The Bed He's Made

by valda



Category: Star Wars - All Media Types, Star Wars Episode VII: The Force Awakens (2015)
Genre: Choking, Corpse Desecration, Emperor Hux, Hux and Ren do not actually die but other major characters have died, Kylo Ren Redemption, Kylux Cantina, M/M, Masturbation, suicide ideation
Language: English
Status: Completed
Published: 2017-07-23
Updated: 2017-07-23
Packaged: 2018-12-06 00:15:35
Rating: Explicit
Warnings: Graphic Depictions Of Violence, Major Character Death
Chapters: 1
Words: 1,507
Publisher: archiveofourown.org
Story URL: https://archiveofourown.org/works/11589090
Author URL: https://archiveofourown.org/users/valda/pseuds/valda
Summary: Emperor Armitage Hux meditates on his decision concerning the traitor Kylo Ren.





	The Bed He's Made

**Author's Note:**

> Written for the [Kylux Cantina](http://kyluxcantina.tumblr.com/) on Tumblr; originally posted [here](http://cosleia.tumblr.com/post/162881117693/the-bed-hes-made). Please see the end notes for detailed warnings.

Questioning the emperor was heretical. Advisers were free to offer their opinions whilst His Majesty was considering a problem, but once he’d made his decision, none were to stand against him. The fate for any who did was far worse than mere exile.

That was why, when the emperor announced the fate of Kylo Ren, no one in court said a word. Phasma stood stoic behind her chrome mask. Mitaka pressed his lips firmly together and clasped his hands behind his back. The great hall rang with the echo of Emperor Hux’s words, and then there was silence.

Armitage did not regret his no-tolerance policy against dissent, exactly. It just might have been nice for someone, anyone, to acknowledge what he was doing. To see it for what it was.

To reassure him that he was not being a fool.

He straightened minutely in his seat on the throne, willing his fingers not to dig into the armrests. He’d killed them all—everyone Kylo Ren had ever loved, everyone who’d been involved in his defection from the First Order. The scavenger. The first traitor. The pilot. The Wookiee. The alien who spoke in proverbs. The last Jedi. The Resistance general who was also Ren’s mother. All the rest of them. Everyone in the Resistance. He’d killed them all—his army had killed them all, and their heads had been brought to him one by one, and he’d had them stripped down to the bone. The more important heads became decoration, all but one mounted in a frame around the huge, arched door at the end of the hall; the rest were fashioned into fine gifts such as letter openers and bone-encrusted jewelry boxes.

Thanks to Armitage’s thorough scouring of the galaxy, his complete eradication of the vermin who’d tried to poison it, Ren had nowhere to go. There was no one to help him. He’d never get within planetary atmosphere of Armitage again, let alone close enough to exact any sort of revenge. To gaze at Armitage from across the room, for example, and kill him with a thought. Or to stand before him, to reach out and kill him with his own hands.

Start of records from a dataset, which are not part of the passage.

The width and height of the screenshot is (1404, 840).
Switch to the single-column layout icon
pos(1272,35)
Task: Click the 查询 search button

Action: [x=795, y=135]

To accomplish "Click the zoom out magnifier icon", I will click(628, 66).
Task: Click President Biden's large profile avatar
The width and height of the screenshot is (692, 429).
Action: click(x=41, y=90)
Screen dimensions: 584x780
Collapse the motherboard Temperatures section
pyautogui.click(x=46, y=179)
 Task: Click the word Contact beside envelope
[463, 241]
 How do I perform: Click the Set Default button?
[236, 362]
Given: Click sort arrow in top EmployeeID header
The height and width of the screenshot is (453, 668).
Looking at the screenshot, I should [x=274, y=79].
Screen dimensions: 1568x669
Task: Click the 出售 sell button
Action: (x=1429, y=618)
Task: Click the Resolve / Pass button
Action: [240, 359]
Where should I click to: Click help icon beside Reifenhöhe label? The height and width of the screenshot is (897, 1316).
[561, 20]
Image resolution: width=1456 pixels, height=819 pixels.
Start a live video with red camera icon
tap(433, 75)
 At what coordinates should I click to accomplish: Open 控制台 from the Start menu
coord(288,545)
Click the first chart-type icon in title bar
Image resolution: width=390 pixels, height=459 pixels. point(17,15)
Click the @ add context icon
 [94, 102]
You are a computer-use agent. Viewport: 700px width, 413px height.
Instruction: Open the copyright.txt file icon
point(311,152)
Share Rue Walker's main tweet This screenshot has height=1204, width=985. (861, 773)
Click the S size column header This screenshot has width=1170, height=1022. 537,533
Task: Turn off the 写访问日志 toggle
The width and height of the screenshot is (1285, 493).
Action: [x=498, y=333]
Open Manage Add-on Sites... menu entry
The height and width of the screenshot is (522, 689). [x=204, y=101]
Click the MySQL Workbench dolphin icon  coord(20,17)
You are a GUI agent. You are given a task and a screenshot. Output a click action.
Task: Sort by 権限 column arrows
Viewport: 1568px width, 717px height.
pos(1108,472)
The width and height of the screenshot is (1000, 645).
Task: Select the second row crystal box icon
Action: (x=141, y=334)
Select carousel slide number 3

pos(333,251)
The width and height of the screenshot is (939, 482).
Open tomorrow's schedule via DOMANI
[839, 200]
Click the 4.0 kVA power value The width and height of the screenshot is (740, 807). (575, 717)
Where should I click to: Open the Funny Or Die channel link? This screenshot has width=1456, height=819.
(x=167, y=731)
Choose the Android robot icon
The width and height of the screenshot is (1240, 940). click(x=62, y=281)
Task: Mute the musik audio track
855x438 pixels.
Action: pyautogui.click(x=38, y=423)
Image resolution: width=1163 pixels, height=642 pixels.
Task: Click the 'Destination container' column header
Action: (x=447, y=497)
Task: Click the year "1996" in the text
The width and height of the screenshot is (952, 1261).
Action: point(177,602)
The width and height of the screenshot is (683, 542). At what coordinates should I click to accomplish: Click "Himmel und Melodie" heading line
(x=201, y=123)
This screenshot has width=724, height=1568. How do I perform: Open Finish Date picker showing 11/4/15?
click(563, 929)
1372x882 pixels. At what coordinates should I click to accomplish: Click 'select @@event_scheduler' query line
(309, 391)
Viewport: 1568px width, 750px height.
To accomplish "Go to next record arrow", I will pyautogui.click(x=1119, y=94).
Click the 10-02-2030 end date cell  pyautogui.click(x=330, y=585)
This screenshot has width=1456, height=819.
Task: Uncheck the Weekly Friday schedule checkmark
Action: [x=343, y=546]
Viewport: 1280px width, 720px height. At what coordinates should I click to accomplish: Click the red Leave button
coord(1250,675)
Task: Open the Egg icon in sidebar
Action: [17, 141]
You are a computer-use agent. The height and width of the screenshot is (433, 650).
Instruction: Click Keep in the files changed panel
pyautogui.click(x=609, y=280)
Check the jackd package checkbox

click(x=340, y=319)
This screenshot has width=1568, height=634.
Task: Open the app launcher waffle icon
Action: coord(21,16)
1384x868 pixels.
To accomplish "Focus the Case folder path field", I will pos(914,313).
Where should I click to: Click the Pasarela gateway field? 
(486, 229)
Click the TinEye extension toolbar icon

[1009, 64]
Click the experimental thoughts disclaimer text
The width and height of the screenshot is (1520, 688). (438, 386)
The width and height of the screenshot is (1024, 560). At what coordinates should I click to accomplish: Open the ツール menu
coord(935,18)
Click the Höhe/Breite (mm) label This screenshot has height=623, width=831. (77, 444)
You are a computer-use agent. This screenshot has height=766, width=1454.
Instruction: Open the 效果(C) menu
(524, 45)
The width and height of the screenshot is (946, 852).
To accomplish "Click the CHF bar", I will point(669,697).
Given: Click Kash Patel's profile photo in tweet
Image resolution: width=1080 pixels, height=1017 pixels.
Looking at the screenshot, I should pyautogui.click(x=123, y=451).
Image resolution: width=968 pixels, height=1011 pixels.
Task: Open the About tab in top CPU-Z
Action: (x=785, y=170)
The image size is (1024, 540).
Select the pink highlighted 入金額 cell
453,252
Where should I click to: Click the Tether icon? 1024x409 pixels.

Armitage had left this proclamation for last; there was no more business to attend to. He’d told himself this was a kindness, that he’d planned it this way so that his court would not have to suffer through hours more before they could gossip about his decision. Now, though, it felt like cowardice as he announced, “That is all for today.”

He waited and watched as the crowd of courtiers, generals, advisers, and entertainers filed wordlessly toward the arched doorway. Only when they were finally gone did he rise from his throne. Sweeping his heavy cape behind him, he strode down the red-carpeted steps and turned toward the side passage that would lead him to his rooms, flanked by Phasma and the rest of his personal guard.

Upon arrival at his personal chamber, Armitage slipped through the door and closed it, leaving his retinue to stand guard outside. Then he was alone, for the first time since he’d awakened this morning.

Nights were the best, and the worst. His room felt cavernous, ceiling soaring high overhead, walls far enough apart that in low light he couldn’t even see them. It was utterly quiet; he had no complaints to hear, no petitions to consider, no flattery to pretend to appreciate. It should have been peaceful, and it was, it was—but beneath the peacefulness there was something else, something quiet but insistent, something that made his mind thrum and his heart pound.

Armitage hurriedly began divesting himself of his regalia, shrugging off the cape and working himself free of the rich robe and tunic beneath. Stripped to his undergarments, he lowered the lights, climbed into his large, empty bed and tunneled beneath the blankets.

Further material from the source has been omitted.